If the reigning Democratic dilemma on health care reform is how to expand coverage without upsetting people happy with the status quo (a challenge not being handled extremely well at the moment), the parallel GOP challenge is how to express solidarity with people happy with the status quo while embracing policies that would shrink coverage in the name of cost-efficiency.
I wrote about the GOP’s little problem in May of 2012, when I felt Republicans were getting away with disguising their long-range health care policies:
Best anyone can tell, the only post-ObamaCare actions we can count on Republicans to take involve the Ryan Budget’s attacks on Medicare and Medicaid, plus that “market-based vision” which essentially means pushing the whole country into the individual health insurance market and then encouraging insurance companies to discriminate to their heart’s content by allowing them to circumvent state regulation via interstate sales. From the point of view of the uninsured, and those paying exorbitant premiums for crappy coverage because they are sick, this “vision” is a reversal, not just a “repeal,” of the progress made under ObamaCare. Between the green light they want to give insurers to discriminate, the discouragement of group coverage through elimination of the employer tax subsidy, and the vast restriction of Medicaid eligibility the Ryan budget would force, we could be looking at a significant increase in the ranks of the uninsured. I don’t expect Republicans to brag about all that, but the truth is repealing ObamaCare is the least of the damage they are promising to inflict.
This was before Paul Ryan got up in front of the Republican National Convention and pretended to be the staunchest champion of Medicare you’d ever see.
Now Republicans are at it again, wailing and gnashing their teeth on behalf of the people whose crappy individual health insurance policies are getting croaked by Obamacare regulations. TNR’s Jonathan Cohn reminds us again that the people doing all this sympathizing with the status quo have pretty radical plans to mess it up a whole lot more than anything in the Affordable Care Act:
It’s good politics, I’m sure. It’s also breathtakingly cynical. Republicans have repeatedly endorsed proposals that would take insurance away from many more Americans—and leave them much, much worse off.
Start with the federal budgets crafted by Paul Ryan. You remember those, right? Those proposals passed through the House with unanimous Republican support and were, in 2012, a basis of the Republican presidential platform. Those budgets called for dramatic funding cuts to Medicaid. If Republicans had swept into power and enacted such changes, according to projections prepared by Urban Institute scholars and published by the Kaiser Family Foundation, between 14 and 20 million Medicaid recipients would lose their insurance. And that doesn’t even include the people who are starting to get Medicaid coverage through Obamacare’s expansions of the program. That’s another 10 to 17 million people.
And it’s not just people on Medicaid who would lose coverage if Republicans got their way. While Republicans in Congress have not unified by a single alternative to Obamacare, a building block of virtually every proposal in circulation is to equalize the tax treatment of employer-sponsored insurance and individual insurance—which, in layman’s terms, means making it much more appealing for somebody who gets coverage on the job to buy coverage on his or her own. Typically these proposals would allow insurers selling individual coverage to continue some of their current practices, like charging higher premiums or refusing to cover certain services for people with pre-existing conditions, or offering coverage with serous gaps in benefits. Most experts believe such reforms would hike the cost of employer plans, as only sicker people remained on them, potentially creating a “death spiral” that would lead to fewer employers offering plans….

DATA UNDER STUDY>
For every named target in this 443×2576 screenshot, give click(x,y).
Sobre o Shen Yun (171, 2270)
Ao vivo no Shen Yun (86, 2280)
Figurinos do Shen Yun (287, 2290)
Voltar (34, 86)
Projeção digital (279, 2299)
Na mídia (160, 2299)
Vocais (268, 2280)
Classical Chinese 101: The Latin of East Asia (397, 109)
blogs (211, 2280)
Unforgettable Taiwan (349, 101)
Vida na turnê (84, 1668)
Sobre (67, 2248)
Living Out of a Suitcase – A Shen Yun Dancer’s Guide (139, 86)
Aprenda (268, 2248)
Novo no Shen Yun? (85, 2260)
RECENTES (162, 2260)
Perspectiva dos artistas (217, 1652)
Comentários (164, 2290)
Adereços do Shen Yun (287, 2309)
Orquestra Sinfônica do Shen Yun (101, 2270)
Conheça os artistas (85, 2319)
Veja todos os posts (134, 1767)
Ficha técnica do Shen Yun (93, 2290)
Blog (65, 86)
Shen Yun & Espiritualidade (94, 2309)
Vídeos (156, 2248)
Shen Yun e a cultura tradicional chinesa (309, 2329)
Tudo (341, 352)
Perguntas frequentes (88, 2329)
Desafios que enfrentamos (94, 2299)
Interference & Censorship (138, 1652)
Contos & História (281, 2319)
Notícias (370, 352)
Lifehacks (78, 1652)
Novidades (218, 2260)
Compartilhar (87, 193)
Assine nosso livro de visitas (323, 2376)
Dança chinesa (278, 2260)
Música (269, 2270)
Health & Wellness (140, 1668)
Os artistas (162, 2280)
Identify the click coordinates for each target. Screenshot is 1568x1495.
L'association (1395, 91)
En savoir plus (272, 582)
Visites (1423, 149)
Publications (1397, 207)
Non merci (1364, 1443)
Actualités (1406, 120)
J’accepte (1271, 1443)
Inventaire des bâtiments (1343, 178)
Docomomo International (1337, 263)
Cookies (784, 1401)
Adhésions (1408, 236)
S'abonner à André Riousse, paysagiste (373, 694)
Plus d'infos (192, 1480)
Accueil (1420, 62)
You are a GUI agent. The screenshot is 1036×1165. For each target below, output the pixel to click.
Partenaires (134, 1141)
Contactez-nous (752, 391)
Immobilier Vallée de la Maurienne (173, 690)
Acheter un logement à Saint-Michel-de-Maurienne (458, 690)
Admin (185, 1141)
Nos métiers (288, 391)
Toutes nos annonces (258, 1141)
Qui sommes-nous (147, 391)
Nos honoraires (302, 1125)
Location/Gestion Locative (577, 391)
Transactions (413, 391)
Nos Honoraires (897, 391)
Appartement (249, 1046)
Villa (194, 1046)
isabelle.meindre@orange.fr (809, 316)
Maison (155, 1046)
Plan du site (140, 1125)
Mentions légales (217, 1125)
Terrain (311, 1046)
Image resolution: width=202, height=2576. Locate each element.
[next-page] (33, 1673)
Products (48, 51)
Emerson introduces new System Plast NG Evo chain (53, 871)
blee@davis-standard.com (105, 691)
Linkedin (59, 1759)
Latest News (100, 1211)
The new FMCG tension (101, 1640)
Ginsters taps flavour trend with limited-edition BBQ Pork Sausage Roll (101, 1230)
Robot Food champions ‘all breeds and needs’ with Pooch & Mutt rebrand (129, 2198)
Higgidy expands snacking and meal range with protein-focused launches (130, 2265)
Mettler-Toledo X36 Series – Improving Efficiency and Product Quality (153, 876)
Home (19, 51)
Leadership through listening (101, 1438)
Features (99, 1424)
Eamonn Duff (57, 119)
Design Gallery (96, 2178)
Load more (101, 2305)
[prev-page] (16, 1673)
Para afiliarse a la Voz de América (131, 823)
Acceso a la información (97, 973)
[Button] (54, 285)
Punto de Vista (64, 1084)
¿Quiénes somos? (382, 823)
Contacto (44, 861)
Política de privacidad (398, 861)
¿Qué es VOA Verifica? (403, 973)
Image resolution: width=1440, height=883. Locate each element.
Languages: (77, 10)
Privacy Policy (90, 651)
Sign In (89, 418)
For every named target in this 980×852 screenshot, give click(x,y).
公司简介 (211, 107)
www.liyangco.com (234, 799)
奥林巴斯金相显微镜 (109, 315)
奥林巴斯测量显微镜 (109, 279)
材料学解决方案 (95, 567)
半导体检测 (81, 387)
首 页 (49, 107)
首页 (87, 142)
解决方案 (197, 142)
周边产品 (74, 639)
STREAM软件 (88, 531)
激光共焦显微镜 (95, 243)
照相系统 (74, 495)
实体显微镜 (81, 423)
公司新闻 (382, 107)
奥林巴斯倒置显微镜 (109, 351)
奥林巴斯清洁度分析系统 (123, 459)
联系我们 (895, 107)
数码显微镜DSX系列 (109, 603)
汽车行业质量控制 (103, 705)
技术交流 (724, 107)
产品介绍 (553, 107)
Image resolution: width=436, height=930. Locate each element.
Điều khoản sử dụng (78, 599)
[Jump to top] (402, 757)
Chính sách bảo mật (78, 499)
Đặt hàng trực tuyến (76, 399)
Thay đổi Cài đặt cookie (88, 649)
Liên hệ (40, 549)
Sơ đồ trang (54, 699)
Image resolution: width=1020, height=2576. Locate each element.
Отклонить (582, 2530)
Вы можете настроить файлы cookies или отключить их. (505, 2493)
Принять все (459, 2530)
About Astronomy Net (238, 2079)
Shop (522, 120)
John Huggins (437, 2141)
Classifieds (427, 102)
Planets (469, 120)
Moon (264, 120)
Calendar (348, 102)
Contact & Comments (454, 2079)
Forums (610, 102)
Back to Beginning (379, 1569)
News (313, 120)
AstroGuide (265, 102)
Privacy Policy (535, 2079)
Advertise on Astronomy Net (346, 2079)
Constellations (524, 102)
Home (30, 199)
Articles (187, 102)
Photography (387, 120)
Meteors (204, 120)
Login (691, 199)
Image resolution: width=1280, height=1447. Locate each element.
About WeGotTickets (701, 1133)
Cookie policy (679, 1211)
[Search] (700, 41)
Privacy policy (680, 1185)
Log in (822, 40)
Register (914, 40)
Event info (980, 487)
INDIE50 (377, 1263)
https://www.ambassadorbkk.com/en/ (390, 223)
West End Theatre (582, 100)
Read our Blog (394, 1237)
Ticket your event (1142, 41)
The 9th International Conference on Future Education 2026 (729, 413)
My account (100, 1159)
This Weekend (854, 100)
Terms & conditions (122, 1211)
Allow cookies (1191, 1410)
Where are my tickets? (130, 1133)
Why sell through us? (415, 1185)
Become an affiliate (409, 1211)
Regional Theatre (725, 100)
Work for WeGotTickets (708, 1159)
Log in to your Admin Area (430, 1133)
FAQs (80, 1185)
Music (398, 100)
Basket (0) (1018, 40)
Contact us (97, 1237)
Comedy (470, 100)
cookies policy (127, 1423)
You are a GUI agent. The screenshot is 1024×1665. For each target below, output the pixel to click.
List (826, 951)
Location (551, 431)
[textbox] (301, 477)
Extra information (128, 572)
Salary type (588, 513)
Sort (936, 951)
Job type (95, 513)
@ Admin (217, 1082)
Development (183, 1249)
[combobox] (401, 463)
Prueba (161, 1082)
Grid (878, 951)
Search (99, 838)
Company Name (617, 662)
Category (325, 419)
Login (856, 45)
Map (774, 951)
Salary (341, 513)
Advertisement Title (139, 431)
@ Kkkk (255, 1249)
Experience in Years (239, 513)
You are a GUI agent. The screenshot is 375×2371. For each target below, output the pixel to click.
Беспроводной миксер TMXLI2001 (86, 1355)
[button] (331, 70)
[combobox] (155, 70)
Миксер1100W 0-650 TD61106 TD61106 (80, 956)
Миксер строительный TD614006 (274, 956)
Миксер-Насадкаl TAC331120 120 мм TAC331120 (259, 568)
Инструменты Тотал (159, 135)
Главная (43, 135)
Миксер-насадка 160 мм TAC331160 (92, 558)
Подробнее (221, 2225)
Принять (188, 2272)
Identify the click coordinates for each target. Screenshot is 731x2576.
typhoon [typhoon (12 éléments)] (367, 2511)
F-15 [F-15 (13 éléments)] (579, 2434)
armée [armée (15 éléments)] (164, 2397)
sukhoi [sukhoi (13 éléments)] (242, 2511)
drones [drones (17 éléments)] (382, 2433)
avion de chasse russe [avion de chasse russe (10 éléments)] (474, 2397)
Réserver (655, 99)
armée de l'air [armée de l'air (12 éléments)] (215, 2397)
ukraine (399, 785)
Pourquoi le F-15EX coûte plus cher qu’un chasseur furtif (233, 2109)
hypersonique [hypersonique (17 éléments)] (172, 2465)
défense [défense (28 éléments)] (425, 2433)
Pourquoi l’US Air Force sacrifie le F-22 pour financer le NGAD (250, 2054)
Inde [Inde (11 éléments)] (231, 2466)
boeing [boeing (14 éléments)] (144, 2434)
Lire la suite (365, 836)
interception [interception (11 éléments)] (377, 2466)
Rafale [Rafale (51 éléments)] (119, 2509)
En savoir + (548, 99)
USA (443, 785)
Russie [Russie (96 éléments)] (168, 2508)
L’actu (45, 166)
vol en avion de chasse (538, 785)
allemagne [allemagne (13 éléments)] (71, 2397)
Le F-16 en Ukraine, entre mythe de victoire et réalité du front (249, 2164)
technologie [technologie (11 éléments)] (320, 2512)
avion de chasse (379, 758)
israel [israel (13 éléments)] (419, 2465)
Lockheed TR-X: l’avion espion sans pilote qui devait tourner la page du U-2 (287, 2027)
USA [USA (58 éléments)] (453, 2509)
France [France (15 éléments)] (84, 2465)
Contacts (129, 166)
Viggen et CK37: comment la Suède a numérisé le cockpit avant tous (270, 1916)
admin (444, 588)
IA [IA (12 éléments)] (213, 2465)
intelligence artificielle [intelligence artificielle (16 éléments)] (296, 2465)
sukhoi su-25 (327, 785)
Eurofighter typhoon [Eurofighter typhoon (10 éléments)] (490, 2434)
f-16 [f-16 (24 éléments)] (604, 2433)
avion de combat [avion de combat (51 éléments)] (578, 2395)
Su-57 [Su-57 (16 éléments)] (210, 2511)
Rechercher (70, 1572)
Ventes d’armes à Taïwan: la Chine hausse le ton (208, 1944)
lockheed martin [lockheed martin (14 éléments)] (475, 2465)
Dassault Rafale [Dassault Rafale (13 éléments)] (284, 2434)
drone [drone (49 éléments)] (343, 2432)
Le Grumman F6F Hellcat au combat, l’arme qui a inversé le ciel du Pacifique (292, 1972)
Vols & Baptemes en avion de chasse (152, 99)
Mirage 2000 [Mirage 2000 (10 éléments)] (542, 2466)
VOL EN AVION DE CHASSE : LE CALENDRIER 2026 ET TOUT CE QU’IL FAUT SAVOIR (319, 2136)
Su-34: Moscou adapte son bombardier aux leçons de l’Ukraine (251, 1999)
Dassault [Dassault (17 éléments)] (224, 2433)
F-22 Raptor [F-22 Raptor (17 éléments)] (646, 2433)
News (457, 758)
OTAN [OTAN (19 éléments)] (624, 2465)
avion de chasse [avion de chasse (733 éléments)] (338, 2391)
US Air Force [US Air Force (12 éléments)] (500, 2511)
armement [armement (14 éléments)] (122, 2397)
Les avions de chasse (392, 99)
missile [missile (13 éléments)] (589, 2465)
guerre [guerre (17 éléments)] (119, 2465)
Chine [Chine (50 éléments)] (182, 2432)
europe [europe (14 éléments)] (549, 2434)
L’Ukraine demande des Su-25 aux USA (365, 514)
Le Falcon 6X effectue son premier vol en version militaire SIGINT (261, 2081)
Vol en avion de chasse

PROBLEM REQUIREMENTS>
Rewrite the part of the health care piece that begins with "If the reigning" and ends with "name of cost-efficiency.", changing "solidarity" to "sympathy".

RESPONSE TO THIS EXERCISE>
If the reigning Democratic dilemma on health care reform is how to expand coverage without upsetting people happy with the status quo (a challenge not being handled extremely well at the moment), the parallel GOP challenge is how to express sympathy with people happy with the status quo while embracing policies that would shrink coverage in the name of cost-efficiency.